-- BEREITGESTELLTES MATERIAL --
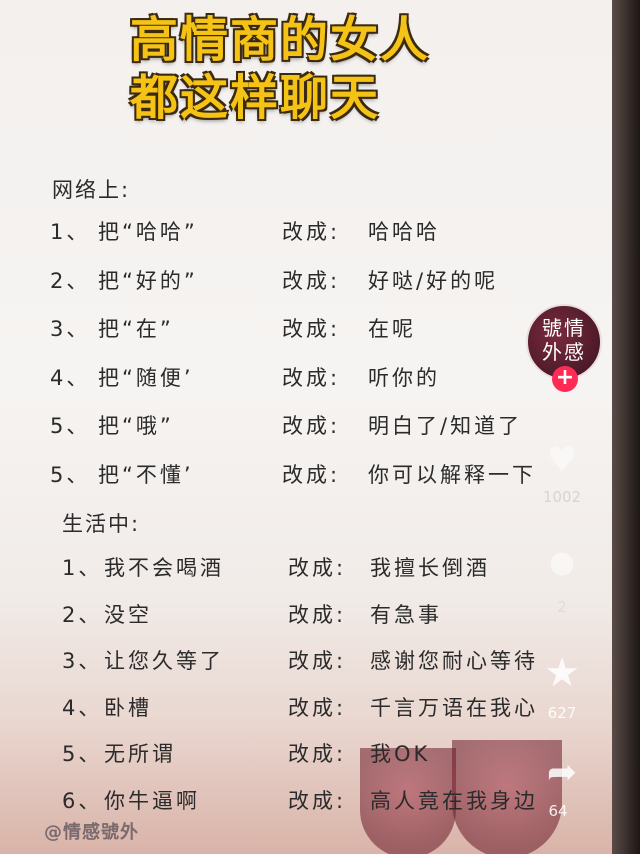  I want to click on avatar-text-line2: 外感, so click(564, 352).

--

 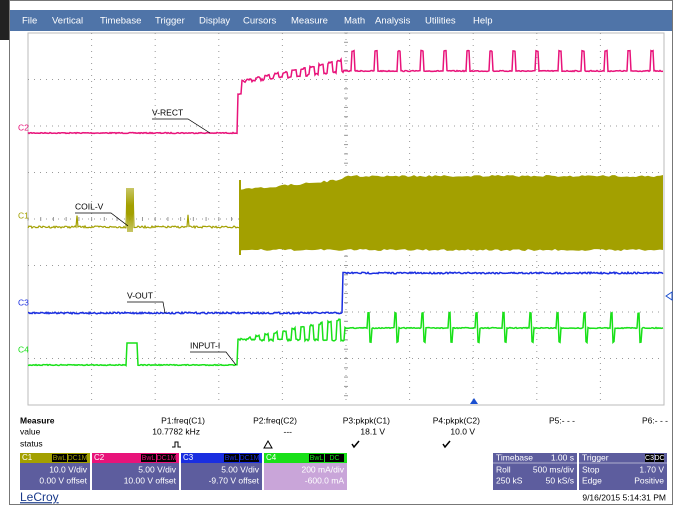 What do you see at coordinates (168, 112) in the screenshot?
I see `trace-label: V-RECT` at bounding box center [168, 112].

...

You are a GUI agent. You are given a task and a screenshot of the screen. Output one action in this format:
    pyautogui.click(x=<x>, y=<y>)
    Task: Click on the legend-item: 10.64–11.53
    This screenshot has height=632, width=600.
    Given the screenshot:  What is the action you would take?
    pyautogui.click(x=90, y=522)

-- DEINE AUFGABE --
Schreibe den Abschnitt von der Zeile mit „You are a GUI“ bis einschließlich der Zeile mit „pyautogui.click(x=90, y=522)“ unverändert ab.

-- GELÖSTE AUFGABE --
You are a GUI agent. You are given a task and a screenshot of the screen. Output one action in this format:
    pyautogui.click(x=<x>, y=<y>)
    Task: Click on the legend-item: 10.64–11.53
    This screenshot has height=632, width=600.
    Given the screenshot:  What is the action you would take?
    pyautogui.click(x=90, y=522)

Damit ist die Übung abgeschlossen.